Uno de sus problemas es cuando la impunidad verbal se lleva al debate público. Son estas mesas de analistas en radio y televisión que se vieron durante las campañas en las que se dijo cualquier disparate amparado en la sinceridad: se llamó dictador al Presidente electo, golpe de Estado a un memorándum, elección de Estado a los derechos sociales constitucionales y muchos adjetivos que empezaban con la palabra narco. Incluso se llamó en televisión abierta a mentir para generar una guerra de inmundicias de la que, se supone, germinarían votos. Todo estuvo amparado en la sinceridad y en la libertad de expresión.

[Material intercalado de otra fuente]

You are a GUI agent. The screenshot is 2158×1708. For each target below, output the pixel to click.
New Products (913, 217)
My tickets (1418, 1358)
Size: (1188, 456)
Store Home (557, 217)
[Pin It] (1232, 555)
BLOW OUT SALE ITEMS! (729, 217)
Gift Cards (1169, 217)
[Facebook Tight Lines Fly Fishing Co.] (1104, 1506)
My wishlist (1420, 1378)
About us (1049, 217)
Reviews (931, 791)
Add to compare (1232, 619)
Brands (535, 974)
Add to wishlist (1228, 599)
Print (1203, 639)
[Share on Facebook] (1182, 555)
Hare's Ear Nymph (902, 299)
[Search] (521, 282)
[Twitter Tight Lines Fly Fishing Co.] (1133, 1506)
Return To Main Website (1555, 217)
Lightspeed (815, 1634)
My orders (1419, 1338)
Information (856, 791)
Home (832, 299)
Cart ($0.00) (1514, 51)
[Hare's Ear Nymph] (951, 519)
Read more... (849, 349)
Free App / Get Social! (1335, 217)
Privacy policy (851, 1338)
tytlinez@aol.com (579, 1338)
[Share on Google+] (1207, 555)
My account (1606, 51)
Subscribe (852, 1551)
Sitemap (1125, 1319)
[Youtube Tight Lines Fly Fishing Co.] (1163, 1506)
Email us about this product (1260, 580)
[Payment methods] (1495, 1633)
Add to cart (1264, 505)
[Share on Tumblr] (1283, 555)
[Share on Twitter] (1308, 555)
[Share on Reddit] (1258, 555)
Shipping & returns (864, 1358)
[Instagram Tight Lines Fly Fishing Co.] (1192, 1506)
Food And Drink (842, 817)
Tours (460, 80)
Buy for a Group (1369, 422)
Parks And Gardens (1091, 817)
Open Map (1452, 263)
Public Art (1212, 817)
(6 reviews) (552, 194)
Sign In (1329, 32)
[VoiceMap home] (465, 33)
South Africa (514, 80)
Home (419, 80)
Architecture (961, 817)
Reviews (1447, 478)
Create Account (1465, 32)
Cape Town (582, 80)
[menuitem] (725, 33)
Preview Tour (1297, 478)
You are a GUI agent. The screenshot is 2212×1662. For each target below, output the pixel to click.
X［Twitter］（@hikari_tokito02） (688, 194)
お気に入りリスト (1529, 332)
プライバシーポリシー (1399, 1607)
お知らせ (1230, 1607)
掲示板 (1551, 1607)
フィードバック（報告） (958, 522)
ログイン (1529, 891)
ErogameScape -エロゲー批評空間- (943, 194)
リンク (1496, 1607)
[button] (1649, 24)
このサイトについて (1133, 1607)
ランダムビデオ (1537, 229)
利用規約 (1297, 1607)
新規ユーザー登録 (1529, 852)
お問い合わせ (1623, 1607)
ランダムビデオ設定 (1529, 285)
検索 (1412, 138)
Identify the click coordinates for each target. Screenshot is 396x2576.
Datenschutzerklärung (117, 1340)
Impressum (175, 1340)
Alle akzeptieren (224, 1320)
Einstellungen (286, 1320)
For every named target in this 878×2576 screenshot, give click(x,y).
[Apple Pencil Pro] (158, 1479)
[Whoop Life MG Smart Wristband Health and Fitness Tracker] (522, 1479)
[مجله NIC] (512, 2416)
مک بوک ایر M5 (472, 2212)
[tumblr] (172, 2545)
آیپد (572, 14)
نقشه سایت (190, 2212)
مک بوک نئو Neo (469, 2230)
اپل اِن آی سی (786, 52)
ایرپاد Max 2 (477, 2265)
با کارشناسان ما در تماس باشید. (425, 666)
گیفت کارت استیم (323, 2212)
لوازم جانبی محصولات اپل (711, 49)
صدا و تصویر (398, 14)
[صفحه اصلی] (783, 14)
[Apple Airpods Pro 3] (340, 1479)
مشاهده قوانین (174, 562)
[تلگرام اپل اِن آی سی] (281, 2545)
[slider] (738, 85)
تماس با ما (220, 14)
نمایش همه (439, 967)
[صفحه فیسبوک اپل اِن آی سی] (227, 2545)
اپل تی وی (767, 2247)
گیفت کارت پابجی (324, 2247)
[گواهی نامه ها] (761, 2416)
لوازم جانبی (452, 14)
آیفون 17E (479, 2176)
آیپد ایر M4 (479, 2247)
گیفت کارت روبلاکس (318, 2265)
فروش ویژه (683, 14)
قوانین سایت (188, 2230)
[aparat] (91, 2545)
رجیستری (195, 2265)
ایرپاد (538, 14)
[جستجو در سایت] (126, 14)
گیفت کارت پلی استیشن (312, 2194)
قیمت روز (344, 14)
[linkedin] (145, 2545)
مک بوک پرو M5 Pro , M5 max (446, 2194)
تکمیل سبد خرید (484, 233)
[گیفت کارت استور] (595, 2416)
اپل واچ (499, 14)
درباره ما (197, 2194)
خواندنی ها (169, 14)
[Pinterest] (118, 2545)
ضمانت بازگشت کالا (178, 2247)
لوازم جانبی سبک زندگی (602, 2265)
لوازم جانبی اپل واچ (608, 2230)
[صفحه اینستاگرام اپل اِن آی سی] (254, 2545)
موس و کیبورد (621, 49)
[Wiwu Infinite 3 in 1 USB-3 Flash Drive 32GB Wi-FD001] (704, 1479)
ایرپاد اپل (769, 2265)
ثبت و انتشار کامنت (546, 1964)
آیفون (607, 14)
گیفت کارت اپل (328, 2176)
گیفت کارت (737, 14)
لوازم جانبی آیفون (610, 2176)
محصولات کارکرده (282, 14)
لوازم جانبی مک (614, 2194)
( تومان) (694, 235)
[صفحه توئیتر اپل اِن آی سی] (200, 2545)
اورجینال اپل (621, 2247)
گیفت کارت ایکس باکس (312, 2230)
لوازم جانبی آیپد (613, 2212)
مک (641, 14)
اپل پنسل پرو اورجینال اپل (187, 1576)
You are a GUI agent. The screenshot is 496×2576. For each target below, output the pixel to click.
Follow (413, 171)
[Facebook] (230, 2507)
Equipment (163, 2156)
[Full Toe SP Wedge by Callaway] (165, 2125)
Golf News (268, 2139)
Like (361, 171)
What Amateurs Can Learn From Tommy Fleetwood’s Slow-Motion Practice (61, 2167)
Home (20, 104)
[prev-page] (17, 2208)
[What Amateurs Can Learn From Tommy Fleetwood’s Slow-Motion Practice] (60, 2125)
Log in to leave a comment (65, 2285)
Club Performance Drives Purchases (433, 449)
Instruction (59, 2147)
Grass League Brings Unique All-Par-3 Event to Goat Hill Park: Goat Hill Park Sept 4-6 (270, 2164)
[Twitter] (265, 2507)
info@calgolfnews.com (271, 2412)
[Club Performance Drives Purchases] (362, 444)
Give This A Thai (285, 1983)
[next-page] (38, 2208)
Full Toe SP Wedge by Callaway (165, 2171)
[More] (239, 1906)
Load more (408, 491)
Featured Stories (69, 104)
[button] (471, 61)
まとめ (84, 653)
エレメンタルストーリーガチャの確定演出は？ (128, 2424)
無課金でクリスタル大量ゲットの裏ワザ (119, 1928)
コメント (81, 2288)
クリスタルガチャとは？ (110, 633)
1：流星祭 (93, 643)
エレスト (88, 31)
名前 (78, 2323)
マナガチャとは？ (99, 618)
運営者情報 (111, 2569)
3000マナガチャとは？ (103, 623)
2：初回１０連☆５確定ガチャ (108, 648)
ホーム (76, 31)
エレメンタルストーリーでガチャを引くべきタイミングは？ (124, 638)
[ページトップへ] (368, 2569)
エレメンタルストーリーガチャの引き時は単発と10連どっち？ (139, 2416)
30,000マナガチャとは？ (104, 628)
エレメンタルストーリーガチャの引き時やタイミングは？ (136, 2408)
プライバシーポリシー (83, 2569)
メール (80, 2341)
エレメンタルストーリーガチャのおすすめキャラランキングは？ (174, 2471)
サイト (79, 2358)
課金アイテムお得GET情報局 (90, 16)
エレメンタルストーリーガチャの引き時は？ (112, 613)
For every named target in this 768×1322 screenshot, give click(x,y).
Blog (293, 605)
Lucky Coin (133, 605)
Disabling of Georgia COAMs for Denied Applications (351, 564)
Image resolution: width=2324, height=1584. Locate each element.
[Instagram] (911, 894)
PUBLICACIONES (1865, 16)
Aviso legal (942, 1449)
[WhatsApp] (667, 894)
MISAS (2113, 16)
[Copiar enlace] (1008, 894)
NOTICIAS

Una de las cosas que nos enseñó el sexenio de corrupción frenética de Enrique Peña Nieto fue que podían ser legales, pero censuradas por la gente. Esa moral pública hizo su aparición con los fraudes al erario de la Estafa maestra, la operación Diamante, la Casa Blanca y, sin duda, con la maniobra de ocultamiento en la desaparición de los 43 de Ayotzinapa. Lo legal, como la sinceridad, no purifica lo inmoral, y no importó que algunos de sus personajes fueran absueltos por los tribunales, la condena se mantuvo y, en algunos casos, se intensificó. Hay libertad de expresión, es decir, la legalidad de comunicar y significar, pero también debió existir la responsabilidad moral de lo que se dijo y escribió. No se trata de ejercer la censura, es decir, tener un aparato de coacción, sino de condenar socialmente la vulgaridad, es decir, la naturalidad de lo que no está mediado por un consenso desde el sentido común sobre lo público. La mentira, la crueldad, la infamia, la ruindad debieron ser deploradas por audiencias, direcciones editoriales, y hasta por anunciantes. Nadie podrá negar que no existió reacción alguna a la legión de falsedades, insultos, bajezas y miseria humanas. Jamás alguno de quienes las profirieron tuvo la responsabilidad moral de disculparse por su barbarie. La brutalidad verbal se naturalizó: así es la política, así son las campañas electorales. No creo que la opinión pública esté de acuerdo con semejante salvajismo.

Escribe Gomá: La conciencia romántica quiso convencernos de que la esencia de nuestra individualidad estriba en la extravagancia (Stuart Mill): soy yo mismo sólo cuando soy especial. Pero cuando, por juzgarse cada uno distinto de los demás, la universalidad humana está por principio excluida, ninguna ejemplaridad cabe. Y justo ese es el caso de la política democrática. Como sugiere Gomá en su recuento: de los personajes públicos esperamos que sean virtuosos, no que sean sinceros. Es decir, hay una necesidad de que sirvan de ejemplo a los demás por su incorruptibilidad o por su valentía o las dos. Pero lo que vimos en las campañas fue la degradación hacia lo que todos podemos hacer: ser nosotros mismos diciendo y haciendo casi cualquier cosa. Rebajar la moral política hasta el grado de significar que todos son iguales y, por eso, votar por el más simpático, como si fuera un reality show. Sobre esto, Gomá es fulminante cuando muestra que la virtud pública pone un parámetro de servir de ejemplo a otros, que es difícil de alcanzar porque implica una inferioridad moral para los que son corruptos, mentirosos, o simplemente crueles y vulgares. Escribe: “Rodearte de personas virtuosas genera gran cantidad de problemas. Por eso resulta más cómodo, más reconfortante y más tranquilizador contemplar en nuestro entorno ejemplos de conductas vulgares. ¿Por qué tienen tanto éxito los realities shows? Porque el espectáculo de esa mediocridad moral, (como) la corrupción de los políticos, queda parcialmente compensado por cierta sensación de autocomplacencia: son unos golfos, murmuramos con desprecio como quien mira el mundo a sus pies”.

Hay vidas y libertades ejemplares o condenables, y cada quien es responsable de la que elige. El problema con lo público y la política es que sirve de modelo para ser imitado por los demás. ¿No nos convendría como sociedad escoger la ejemplaridad y no la autenticidad? Lo pregunto pensando en que muy probablemente pasado mañana no nos acordemos ya de todo lo que se aseguró sin siquiera pestañear.